A DIY School of Physics Linux cluster

Note: The instructions on this page may be out of date. I haven't used MPI on these machines in some time. [MSW 2/7/07]

The networked Linux workstations in the School of Physics (this link is accessible only within the SoP) can be used by members of the School as a distributed memory parallel computer (a cluster) by following the steps below.

Please note that you should be mindful of the needs of others when you use computers in this way. You should only use CPUs or computers which are not being used already, you should consider your memory and network requirements, and you should "nice" your processes (as explained in Step 8). If you have a large scale job, use Myrmidon.

  1. An implementation of the Message Parsing Interface (MPI), namely LAM/MPI, is available on all networked Linux workstations. First put the MPI binaries in your path, and set the "LAMHOME" environment variable, e.g. by putting the lines

    set path=(/usr/physics/mpi/bin $path)
    setenv LAMHOME /usr/physics/mpi/

    in your "~/.cshrc" file (assuming a C shell). You also need to make accessible in your path the Intel Fortran 90/95 compiler ifc - see /usr/physics/intel/readme. Basically you need to do the following.

    source /usr/physics/intel/intel.csh

  2. Write a Fortran MPI code and compile it using the compiler "hf77", which is a wrapper to the Intel Fortran compiler (ifc). The advantage of using the wrapper is that it specifies the locations of the MPI library and include files, so that you can compile in a simple way, e.g. using

    % hf77 -O3 -o code code.f

    where "code.f" is your Fortran 90 MPI code. Note that despite the name of the wrapper, the underlying compiler ifc is a Fortran 90/95 compiler. If your code is in F90 free source form you should e.g. use

    % hf77 -FR -O3 -o code code.f

    and you can pass any of the other ifc compiler flags.

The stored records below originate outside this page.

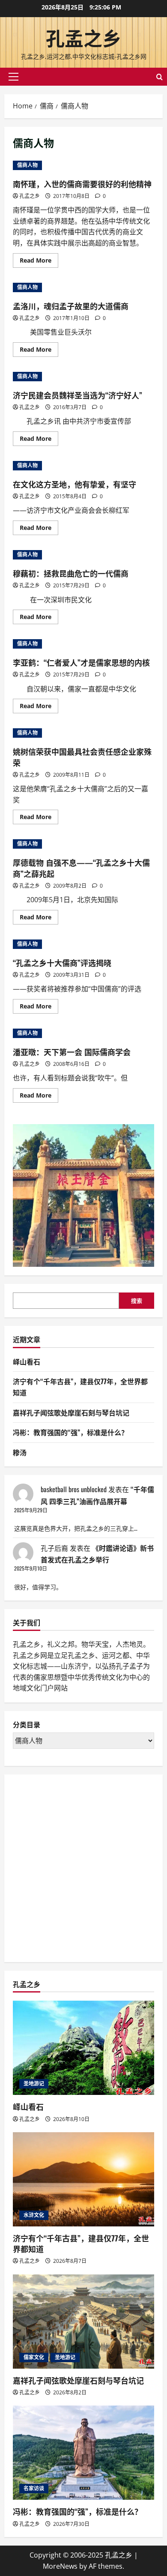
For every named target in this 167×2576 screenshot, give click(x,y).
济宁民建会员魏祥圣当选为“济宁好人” (77, 395)
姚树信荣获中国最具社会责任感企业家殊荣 (82, 757)
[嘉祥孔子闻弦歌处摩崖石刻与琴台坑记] (83, 2321)
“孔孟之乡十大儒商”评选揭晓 (62, 962)
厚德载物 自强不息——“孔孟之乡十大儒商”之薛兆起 (81, 868)
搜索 (136, 1300)
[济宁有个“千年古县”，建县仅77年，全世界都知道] (83, 2179)
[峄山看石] (83, 2048)
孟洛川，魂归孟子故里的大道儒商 (70, 305)
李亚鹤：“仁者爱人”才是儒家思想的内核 (81, 662)
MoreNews (60, 2566)
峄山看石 (26, 1361)
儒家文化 (34, 2357)
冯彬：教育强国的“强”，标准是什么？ (70, 1432)
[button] (13, 77)
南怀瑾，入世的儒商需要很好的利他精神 (82, 183)
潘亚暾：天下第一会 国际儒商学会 (72, 1051)
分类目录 (26, 1724)
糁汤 (20, 1452)
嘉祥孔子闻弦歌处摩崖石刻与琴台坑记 (71, 1412)
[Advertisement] (83, 1866)
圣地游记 (34, 2083)
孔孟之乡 (83, 37)
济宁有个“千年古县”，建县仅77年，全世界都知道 (81, 2243)
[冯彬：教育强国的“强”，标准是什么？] (83, 2452)
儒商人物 (27, 165)
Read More (39, 262)
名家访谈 (34, 2488)
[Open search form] (159, 77)
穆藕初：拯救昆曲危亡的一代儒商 (70, 573)
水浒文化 (34, 2215)
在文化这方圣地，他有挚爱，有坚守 (74, 484)
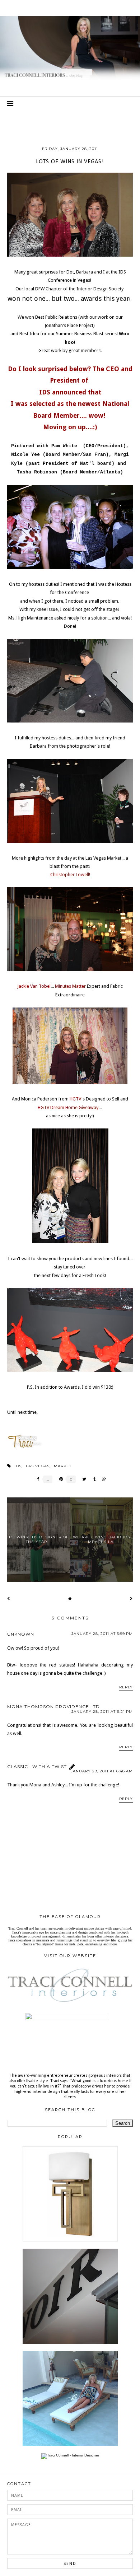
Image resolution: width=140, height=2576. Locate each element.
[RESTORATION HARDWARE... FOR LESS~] (70, 2342)
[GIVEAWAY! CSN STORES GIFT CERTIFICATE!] (70, 2240)
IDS (18, 1466)
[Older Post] (131, 1598)
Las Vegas (38, 1466)
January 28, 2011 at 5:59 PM (102, 1633)
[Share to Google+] (102, 1479)
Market (62, 1466)
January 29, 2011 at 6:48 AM (102, 1771)
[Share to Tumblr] (92, 1479)
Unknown (20, 1634)
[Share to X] (82, 1479)
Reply (126, 1687)
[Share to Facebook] (36, 1479)
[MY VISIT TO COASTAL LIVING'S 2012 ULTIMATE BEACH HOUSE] (70, 2445)
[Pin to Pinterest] (59, 1479)
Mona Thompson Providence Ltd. (54, 1706)
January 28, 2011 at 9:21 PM (102, 1711)
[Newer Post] (8, 1598)
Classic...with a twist (37, 1766)
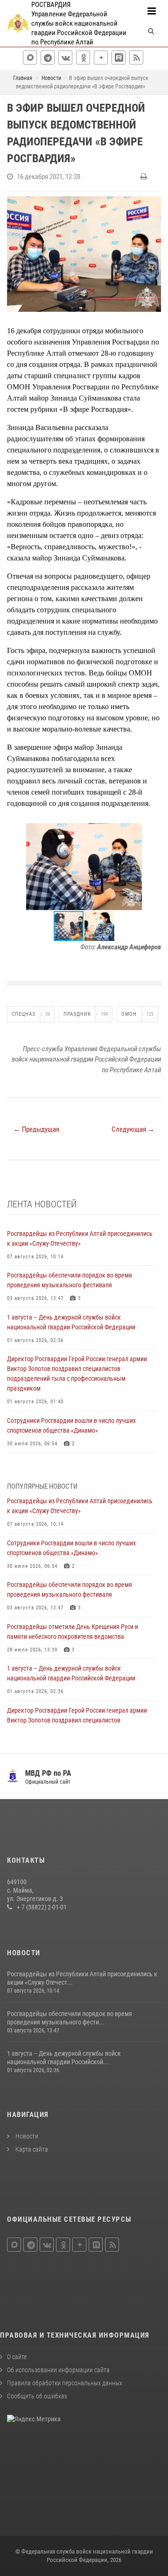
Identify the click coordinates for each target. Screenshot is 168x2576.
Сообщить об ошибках (37, 2396)
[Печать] (144, 176)
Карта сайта (31, 2149)
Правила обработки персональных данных (64, 2383)
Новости (26, 2136)
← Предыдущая (36, 1129)
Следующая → (133, 1129)
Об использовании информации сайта (58, 2370)
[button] (152, 831)
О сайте (17, 2357)
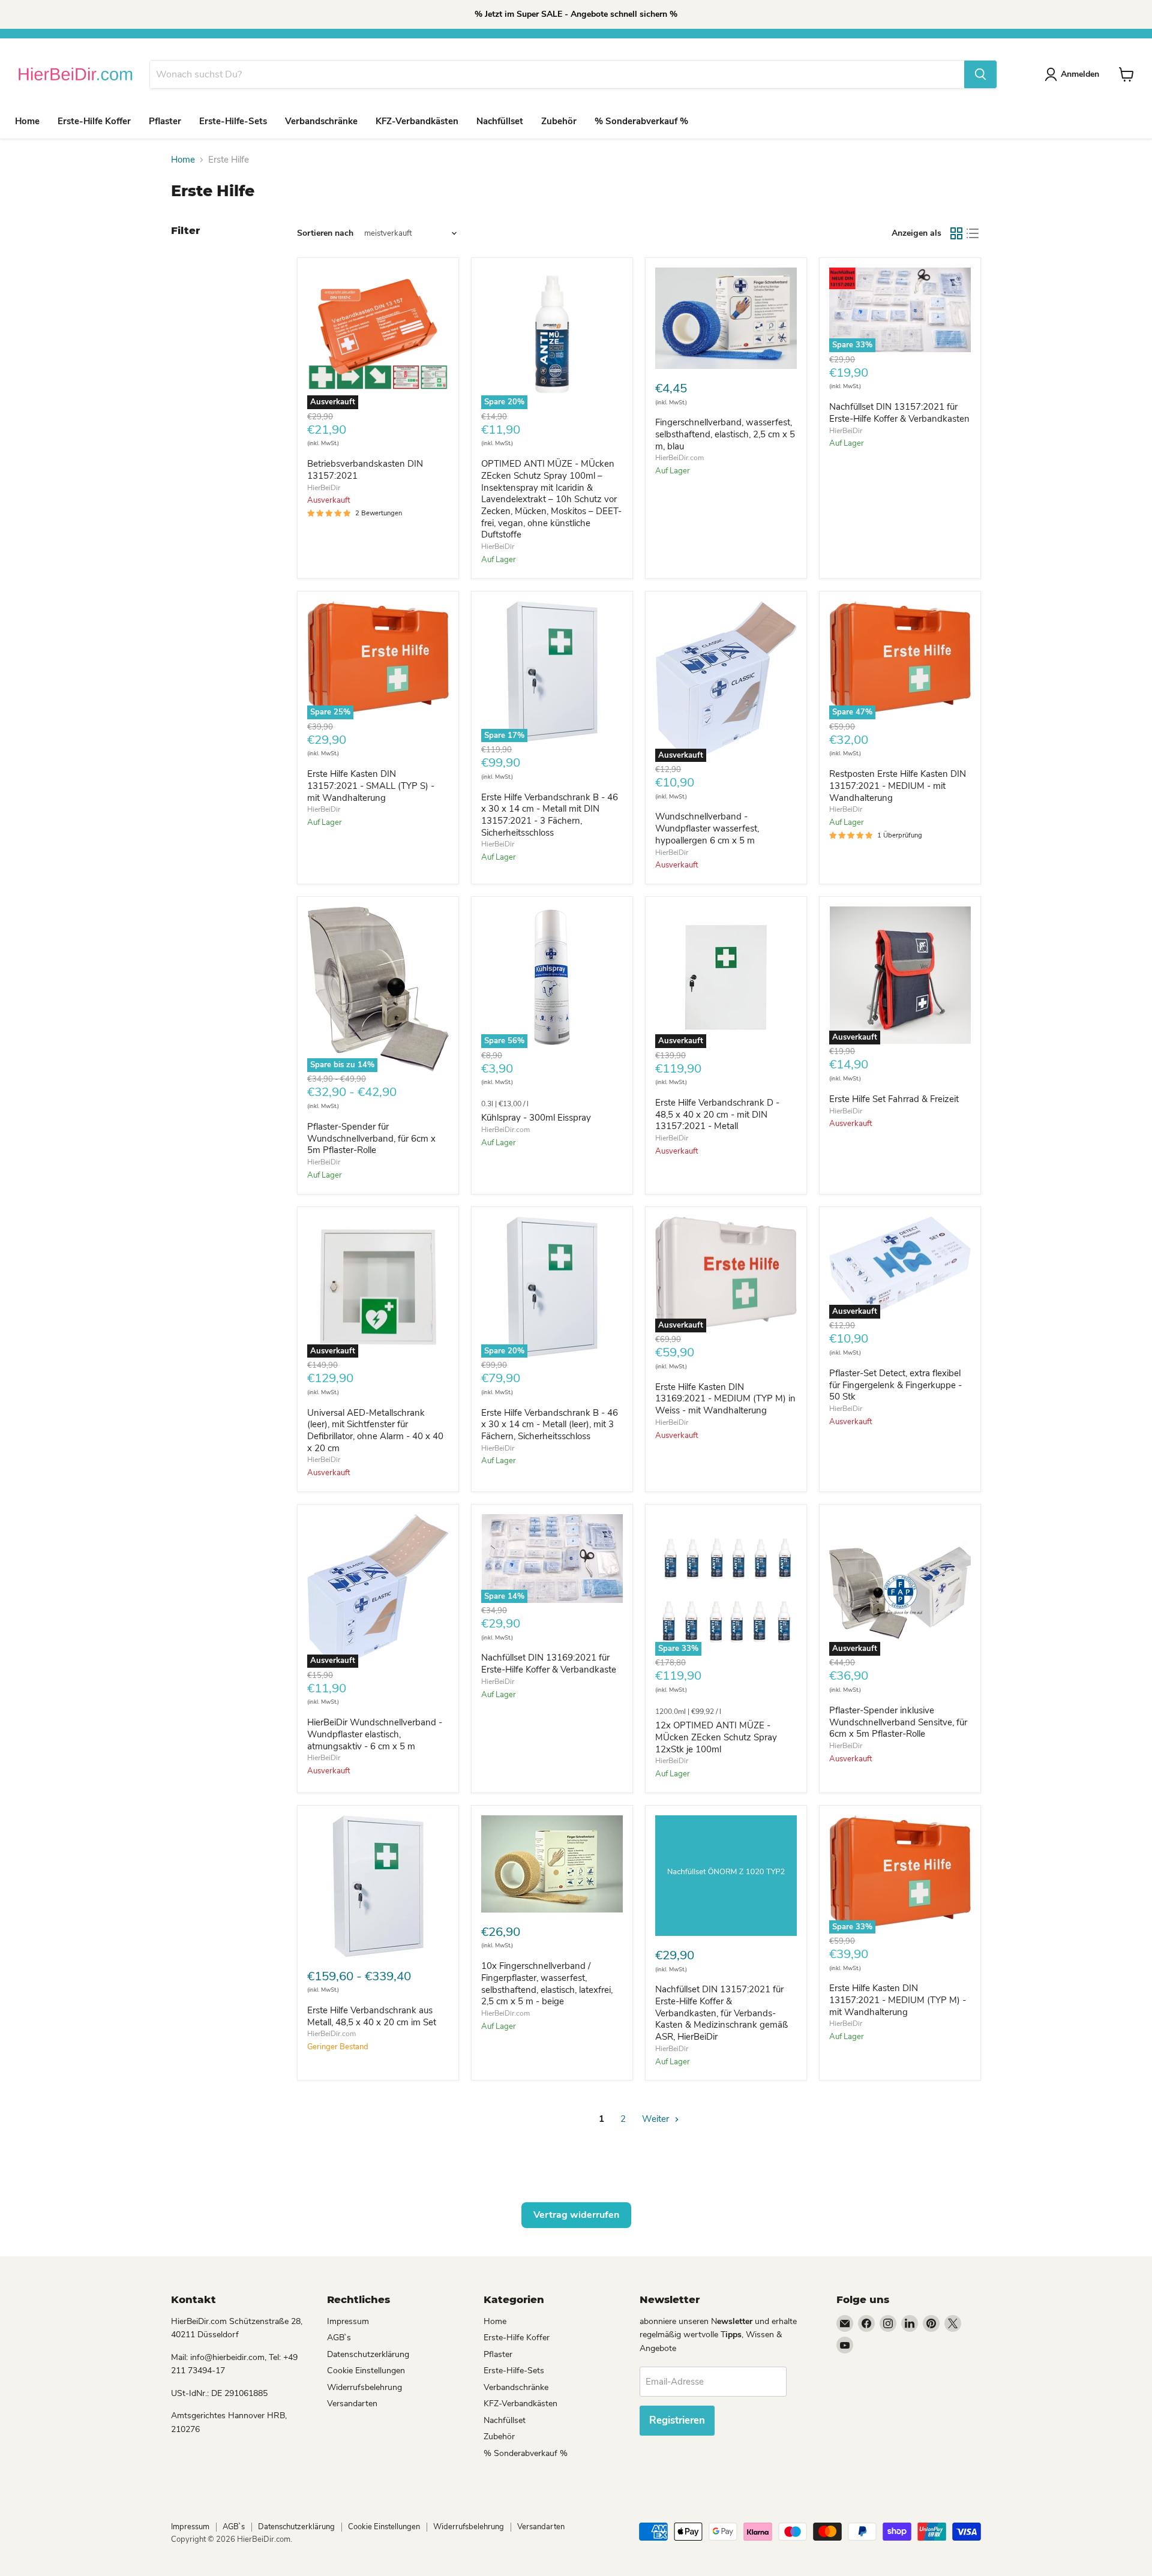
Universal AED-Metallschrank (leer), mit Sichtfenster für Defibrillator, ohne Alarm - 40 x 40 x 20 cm (375, 1430)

    You can also use the current setup of LAM/MPI with C codes using the wrapper "hcc", e.g. using

    % hcc -O3 -o code code.c

    assuming "code.c" is your MPI C code. The underlying compiler in this case is gcc.

    If you need an introduction to MPI, the Users' Guides in C and Fortran available at this location are OK. If you are a student, consider enrolling in the second semester unit COSC 3012/3912, Parallel Computing and Visualisation. (If you are a PhD student in the SoP, note that this course could be one of the two courses you are required to complete.)

  3. Put the compiled code somewhere that is visible from all of the Linux workstations you intend to use, for example a directory in your home directory.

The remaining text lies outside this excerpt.